北海道新得町のトムラウシ山で登山中の女子高校生がクマ撃退用スプレーを顔付近に浴びヘリコプターで救急搬送された事故で、スプレーは引率教員が腰に装着していたものが登山道の枝に引っかかり誤噴射したことが新たにわかりました。
8月5日午前10時30分ごろ、トムラウシ山と避難小屋の間付近で「クマスプレーを誤って噴射してしまい浴びてしまった」と消防に通報がありました。学校行事として引率の教員2人を含む複数人で登山していた際に起きた事故で、スプレーを浴びたのは引率教員の後ろを歩いていた女子高校生でした。
その後の調べで、クマスプレーは引率教員が腰に装着していたもので、急なクマの出没に備えて安全装置を外した状態だったことがわかりました。
登山道を進む中で、スプレーが道沿いの枝に引っかかり誤って噴射。噴射時間は1秒に満たないほどでしたが、後方を歩いていた女子高校生の顔付近にかかったということです。他に巻き込まれた人はいませんでした。

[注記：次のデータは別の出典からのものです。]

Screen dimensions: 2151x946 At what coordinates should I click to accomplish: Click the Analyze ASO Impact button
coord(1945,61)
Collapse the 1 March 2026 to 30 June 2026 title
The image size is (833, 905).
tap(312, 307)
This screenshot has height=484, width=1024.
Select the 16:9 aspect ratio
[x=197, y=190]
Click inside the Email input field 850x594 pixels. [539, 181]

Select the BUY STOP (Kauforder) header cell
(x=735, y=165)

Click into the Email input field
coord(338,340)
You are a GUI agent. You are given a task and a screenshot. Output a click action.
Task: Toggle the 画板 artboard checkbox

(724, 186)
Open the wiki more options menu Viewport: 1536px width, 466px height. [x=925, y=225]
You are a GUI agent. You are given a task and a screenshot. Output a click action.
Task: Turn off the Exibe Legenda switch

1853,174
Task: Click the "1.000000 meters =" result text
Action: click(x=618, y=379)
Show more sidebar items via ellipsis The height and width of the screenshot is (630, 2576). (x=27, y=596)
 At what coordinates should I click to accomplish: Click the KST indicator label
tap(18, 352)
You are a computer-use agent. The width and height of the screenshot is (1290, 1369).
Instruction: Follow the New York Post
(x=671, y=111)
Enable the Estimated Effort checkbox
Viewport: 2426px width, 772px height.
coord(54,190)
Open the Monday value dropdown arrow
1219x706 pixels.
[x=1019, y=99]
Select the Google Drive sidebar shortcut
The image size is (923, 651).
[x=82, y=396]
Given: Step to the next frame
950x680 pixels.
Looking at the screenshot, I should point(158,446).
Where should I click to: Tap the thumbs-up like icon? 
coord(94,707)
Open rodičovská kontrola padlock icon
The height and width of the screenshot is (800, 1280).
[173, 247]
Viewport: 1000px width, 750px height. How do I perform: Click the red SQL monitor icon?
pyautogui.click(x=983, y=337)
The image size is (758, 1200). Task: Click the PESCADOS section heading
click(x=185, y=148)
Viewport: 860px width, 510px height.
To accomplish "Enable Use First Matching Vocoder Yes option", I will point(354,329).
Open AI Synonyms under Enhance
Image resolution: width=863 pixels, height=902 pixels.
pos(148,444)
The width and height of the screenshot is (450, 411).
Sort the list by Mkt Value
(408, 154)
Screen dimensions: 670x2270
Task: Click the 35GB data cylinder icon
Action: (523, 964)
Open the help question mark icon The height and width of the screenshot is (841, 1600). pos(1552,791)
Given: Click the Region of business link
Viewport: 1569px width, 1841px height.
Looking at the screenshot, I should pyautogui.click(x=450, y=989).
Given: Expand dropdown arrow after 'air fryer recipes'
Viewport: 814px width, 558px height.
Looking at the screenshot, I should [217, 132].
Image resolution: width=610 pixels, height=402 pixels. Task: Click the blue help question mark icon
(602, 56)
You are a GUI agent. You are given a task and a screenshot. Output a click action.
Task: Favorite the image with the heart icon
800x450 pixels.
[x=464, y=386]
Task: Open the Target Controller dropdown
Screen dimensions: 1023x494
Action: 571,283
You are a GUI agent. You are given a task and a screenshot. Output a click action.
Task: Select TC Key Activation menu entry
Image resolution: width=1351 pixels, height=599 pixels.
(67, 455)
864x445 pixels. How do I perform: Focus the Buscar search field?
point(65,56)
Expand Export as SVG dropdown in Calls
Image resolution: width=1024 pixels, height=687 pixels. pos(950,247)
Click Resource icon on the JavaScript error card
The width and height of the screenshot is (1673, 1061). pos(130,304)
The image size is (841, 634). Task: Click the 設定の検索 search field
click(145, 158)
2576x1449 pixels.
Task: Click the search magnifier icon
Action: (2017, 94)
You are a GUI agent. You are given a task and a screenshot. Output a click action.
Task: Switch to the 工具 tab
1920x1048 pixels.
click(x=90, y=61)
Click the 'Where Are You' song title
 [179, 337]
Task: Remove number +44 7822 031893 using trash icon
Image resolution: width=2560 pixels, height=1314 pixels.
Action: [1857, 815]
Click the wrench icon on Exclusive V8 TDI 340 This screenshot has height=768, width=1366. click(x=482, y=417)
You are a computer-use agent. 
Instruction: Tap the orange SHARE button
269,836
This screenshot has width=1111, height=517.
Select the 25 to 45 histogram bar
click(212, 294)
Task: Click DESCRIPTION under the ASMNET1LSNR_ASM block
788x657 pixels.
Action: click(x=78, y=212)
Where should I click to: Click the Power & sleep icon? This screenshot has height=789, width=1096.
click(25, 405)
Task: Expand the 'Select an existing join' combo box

女子高校生は目と顔の痛みを訴え、救助要請を受けた道警ヘリが出動。正午ごろに救助され、帯広市内の病院に搬送されました。搬送時、意識はあり会話も可能な状態で、手当てをうけましたが、外傷などはなく入院には至らなかったということです。
クマスプレーはクマと遭遇した際に噴射して撃退するためのもので、唐辛子成分を含むため目や皮膚に極めて強い刺激を与えます。すぐに使用できるよう安全装置を外すと誤噴射のリスクが高くなるので、取り扱いには十分な注意が必要です。